### Estratto
□ □ □ □ □

Sentenza Cedu del 14 aprile 2015: l´Italia condannata per non aver rispettato l´art. 7 della Convenzione dei Diritti dell´Uomo. I risvolti sulla giurisprudenza interna alla luce della recentissima sentenza del G.I.P. Catania.


La Sentenza della Corte Europea dei Diritti dell'Uomo del 14 Aprile 2015 è divenuta definitiva con l'inammissibilità del ricorso promosso dal governo italiano alla Grande Camera.
La pronuncia nasce da un procedimento a carico di Bruno Contrada, condannato in via definitiva nel 2006 dalla Corte d'Appello di Palermo per concorso esterno in associazione mafiosa (artt. 110 e 416 bis c.p.) per avere, tra il 1979 e il 1988 - giovandosi della posizione chiave ricoperta nelle forze dell'ordine - "sistematicamente contribuito alle attività e alla realizzazione degli scopi criminali dell'associazione mafiosa "Cosa Nostra" fornendo ad alcuni associati "informazioni confidenziali concernenti le investigazioni e le operazioni di polizia in corso» contro alcuni di loro".
Prima di passare all'analisi della statuizione della Corte di Strasburgo, è doveroso operare un'analisi, seppur sintentica, della fattispecie di reato del concorso esterno in associazione mafiosa e della sua evoluzione giurisprudenziale per poter comprendere le basi storiche, fattuali e teoriche del ricorso adoperato dal Contrada.

Ebbene, bisogna innanzitutto evidenziare come nei reati associativi i singoli associati non orientano la propria attività esclusivamente verso l’attuazione di reati ben individuati, bensì lo scopo è piuttosto quello di ripartirsi compiti e ruoli in modo da realizzare un programma indeterminato di delitti, non essendo necessaria una specifica e complessa organizzazione di mezzi, ma bastando una rudimentale predisposizione degli stessi purché in concreto idonea alla realizzazione del programma di delinquenza e perdurante nel tempo.
Premesso ciò, il fondamento normativo su cui si è ancorata la responsabilità penale dell’extraneus è stato individuato nell’art. 110 c.p. che detta la disciplina del concorso eventuale, stabilendo che “quando più persone concorrono nel medesimo reato, ciascuna di esse soggiace alla pena per questo stabilita”, punendo - in tal modo - di fatto tutte quelle condotte tese a contribuire al “rafforzamento” dell’associazione pur essendo realizzate da soggetti estranei alla societas sceleris.

La prima grande elaborazione giurisprudenziale è stata la  sentenza Demitri dell’anno 1994 ove  la Corte di Cassazione a SS.UU. ha sottolineato la diversità di ruoli tra partecipazione all’associazione e concorso eventuale materiale.

□ □ □ □ □

### Dati di origine

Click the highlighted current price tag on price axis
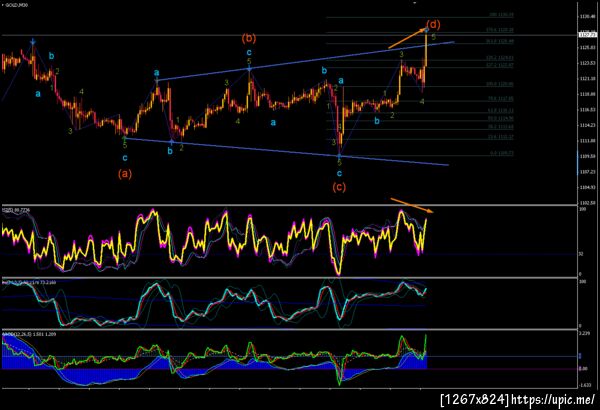 (x=587, y=35)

□ □ □ □ □

Indica in quale anno, secondo l'estratto, Bruno Contrada è stato condannato in via definitiva dalla Corte d'Appello di Palermo. I dati provengono da una fonte diversa dall'estratto.

### Risposta al compito
Nel 2006.